## Goal of the exercise
From the line containing "How do I perform: Open" down to the last line of the material, return those lines verbatim and only those.

:::::

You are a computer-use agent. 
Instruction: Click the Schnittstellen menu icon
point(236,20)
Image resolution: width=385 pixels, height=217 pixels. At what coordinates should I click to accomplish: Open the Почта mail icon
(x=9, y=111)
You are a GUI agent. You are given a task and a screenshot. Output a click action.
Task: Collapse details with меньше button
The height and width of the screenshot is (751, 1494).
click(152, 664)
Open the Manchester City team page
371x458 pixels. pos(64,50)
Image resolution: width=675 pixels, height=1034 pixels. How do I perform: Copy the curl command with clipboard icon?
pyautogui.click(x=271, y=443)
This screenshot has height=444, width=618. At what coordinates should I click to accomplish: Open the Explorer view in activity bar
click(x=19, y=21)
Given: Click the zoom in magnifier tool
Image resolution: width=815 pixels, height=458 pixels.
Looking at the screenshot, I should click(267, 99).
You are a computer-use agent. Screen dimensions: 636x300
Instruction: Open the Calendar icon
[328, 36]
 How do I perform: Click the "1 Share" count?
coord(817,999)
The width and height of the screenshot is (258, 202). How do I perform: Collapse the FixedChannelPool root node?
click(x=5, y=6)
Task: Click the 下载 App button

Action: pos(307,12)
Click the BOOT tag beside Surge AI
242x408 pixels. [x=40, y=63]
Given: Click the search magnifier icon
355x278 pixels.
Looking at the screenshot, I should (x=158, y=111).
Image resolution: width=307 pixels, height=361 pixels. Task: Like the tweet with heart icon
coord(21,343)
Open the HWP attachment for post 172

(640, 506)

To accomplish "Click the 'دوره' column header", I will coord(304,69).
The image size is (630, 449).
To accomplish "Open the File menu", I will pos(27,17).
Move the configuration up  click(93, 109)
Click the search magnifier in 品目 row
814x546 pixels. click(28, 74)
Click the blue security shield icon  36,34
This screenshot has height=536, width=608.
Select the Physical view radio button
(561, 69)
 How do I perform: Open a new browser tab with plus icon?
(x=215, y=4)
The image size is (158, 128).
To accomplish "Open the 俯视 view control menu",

:::::

## Solved problem
 How do I perform: Open a new browser tab with plus icon?
(x=215, y=4)
The image size is (158, 128).
To accomplish "Open the 俯视 view control menu",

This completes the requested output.